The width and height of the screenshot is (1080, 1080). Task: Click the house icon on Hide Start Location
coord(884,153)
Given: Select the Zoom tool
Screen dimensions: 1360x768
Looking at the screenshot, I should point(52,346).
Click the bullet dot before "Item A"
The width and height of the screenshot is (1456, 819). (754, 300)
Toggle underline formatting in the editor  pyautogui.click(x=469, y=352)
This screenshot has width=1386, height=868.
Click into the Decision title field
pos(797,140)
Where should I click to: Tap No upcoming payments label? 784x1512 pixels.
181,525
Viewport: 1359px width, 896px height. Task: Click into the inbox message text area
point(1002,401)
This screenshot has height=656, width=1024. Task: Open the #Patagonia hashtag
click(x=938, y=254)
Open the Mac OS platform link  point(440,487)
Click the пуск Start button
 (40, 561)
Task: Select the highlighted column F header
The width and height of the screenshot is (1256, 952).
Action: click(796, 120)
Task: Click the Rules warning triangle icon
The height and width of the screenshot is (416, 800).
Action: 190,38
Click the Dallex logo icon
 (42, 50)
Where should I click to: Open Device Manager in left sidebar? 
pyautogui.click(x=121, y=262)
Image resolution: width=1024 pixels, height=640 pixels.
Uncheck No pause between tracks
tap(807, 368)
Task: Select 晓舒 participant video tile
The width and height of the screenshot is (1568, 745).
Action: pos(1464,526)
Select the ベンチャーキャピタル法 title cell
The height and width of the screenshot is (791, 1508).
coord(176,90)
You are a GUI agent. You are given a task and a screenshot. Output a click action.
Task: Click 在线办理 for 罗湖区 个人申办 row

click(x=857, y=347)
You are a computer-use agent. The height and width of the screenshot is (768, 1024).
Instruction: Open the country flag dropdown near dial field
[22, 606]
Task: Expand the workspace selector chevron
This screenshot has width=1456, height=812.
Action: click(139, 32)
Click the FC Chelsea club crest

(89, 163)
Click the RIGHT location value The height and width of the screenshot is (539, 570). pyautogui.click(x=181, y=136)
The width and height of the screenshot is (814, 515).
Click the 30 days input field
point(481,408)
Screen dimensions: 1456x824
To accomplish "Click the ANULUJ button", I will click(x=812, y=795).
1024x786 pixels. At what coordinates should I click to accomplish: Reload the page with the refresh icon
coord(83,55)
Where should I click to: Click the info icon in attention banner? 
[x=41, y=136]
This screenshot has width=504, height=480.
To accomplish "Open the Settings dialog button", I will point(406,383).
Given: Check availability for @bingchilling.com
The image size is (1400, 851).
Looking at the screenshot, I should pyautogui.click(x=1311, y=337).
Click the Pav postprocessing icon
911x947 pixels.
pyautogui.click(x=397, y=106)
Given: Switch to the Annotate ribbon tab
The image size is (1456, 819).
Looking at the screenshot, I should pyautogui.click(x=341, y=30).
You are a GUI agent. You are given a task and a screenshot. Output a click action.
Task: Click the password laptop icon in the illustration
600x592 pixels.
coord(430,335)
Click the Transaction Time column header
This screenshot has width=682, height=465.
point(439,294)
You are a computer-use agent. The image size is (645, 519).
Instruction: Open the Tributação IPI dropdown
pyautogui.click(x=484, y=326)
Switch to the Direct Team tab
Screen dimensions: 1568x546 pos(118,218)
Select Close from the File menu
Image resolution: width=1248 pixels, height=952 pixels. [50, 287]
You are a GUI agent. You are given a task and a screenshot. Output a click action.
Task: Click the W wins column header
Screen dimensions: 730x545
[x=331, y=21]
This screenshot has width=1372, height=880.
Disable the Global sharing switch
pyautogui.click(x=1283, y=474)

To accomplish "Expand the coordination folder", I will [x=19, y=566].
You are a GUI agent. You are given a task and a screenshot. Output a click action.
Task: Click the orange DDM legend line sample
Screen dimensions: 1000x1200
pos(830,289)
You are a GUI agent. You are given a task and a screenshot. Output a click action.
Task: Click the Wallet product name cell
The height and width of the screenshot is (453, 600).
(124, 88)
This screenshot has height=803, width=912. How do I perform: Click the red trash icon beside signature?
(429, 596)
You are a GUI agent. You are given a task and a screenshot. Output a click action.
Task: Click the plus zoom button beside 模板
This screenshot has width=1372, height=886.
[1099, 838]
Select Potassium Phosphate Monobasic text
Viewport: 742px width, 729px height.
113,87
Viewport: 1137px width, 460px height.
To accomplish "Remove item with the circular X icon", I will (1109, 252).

============

## [INSTRUCTIONS TO FOLLOW]
Gather every line in the entries above that contains the string "Viewport", with case counting in the match.

## [RESULT BELOW]
Viewport: 1359px width, 896px height. Task: Click into the inbox message text area
Viewport: 742px width, 729px height.
Viewport: 1137px width, 460px height.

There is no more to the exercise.